(Work task)
Give the data again exactly as it appears, excluding any pictures.

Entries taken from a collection
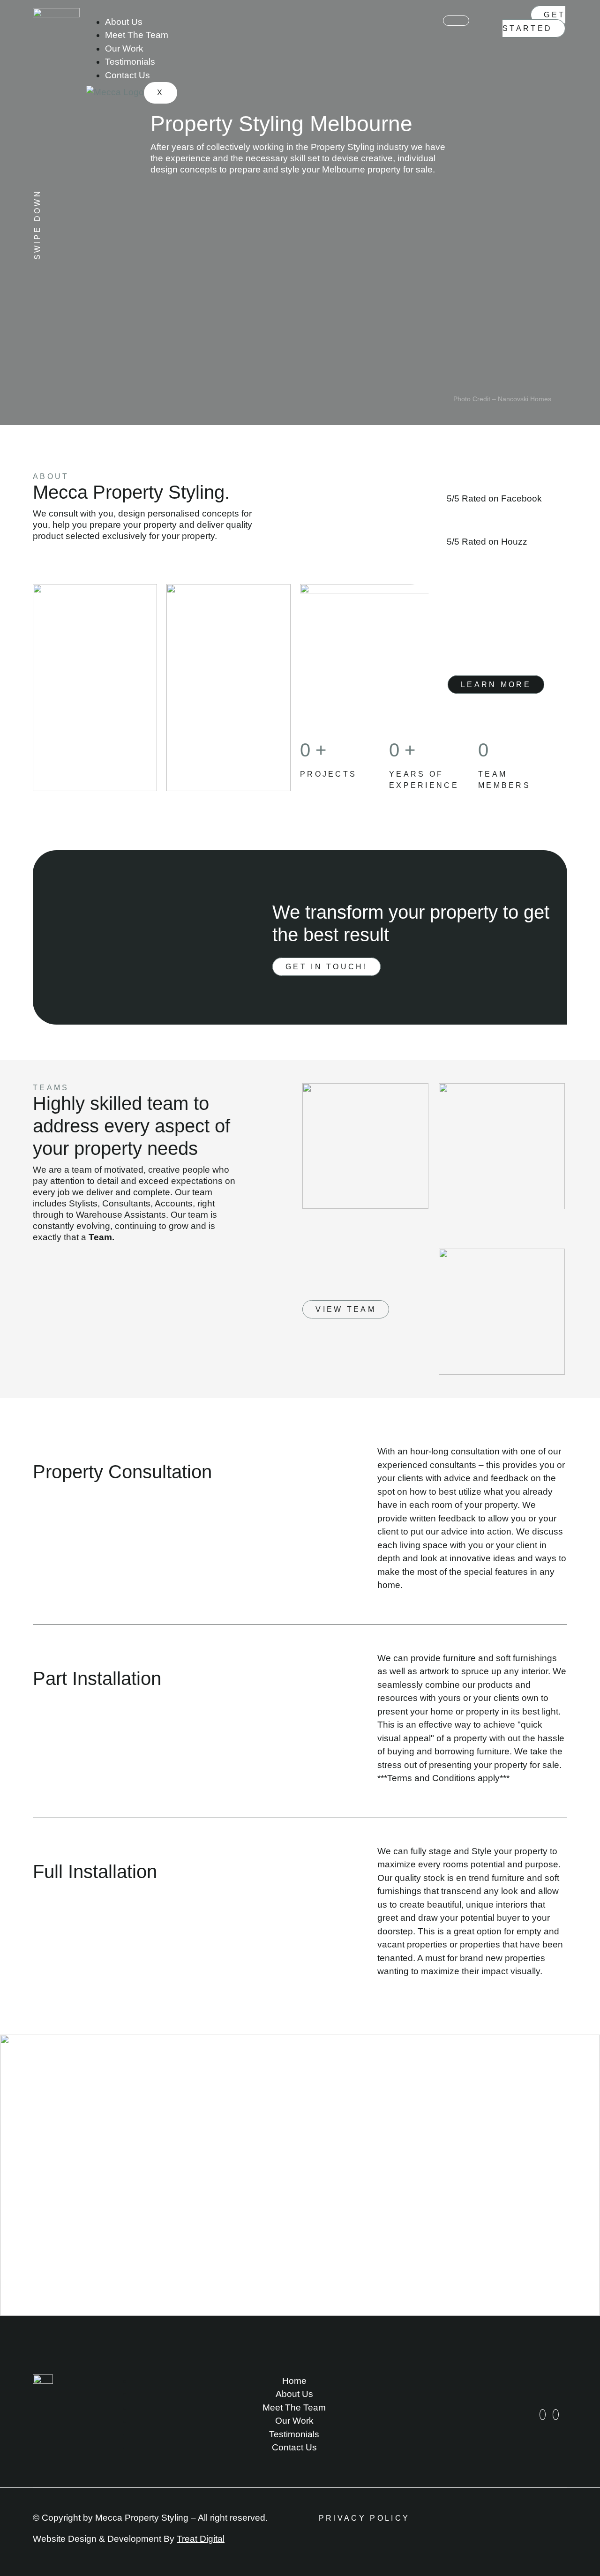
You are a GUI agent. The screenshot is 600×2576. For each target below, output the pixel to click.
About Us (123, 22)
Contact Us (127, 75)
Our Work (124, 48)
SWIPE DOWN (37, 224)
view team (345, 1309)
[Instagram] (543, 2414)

(Your solution)
You are a GUI agent. The screenshot is 600×2576. For each target below, output the pixel to click.
About Us (123, 22)
Contact Us (127, 75)
Our Work (124, 48)
SWIPE DOWN (37, 224)
view team (345, 1309)
[Instagram] (543, 2414)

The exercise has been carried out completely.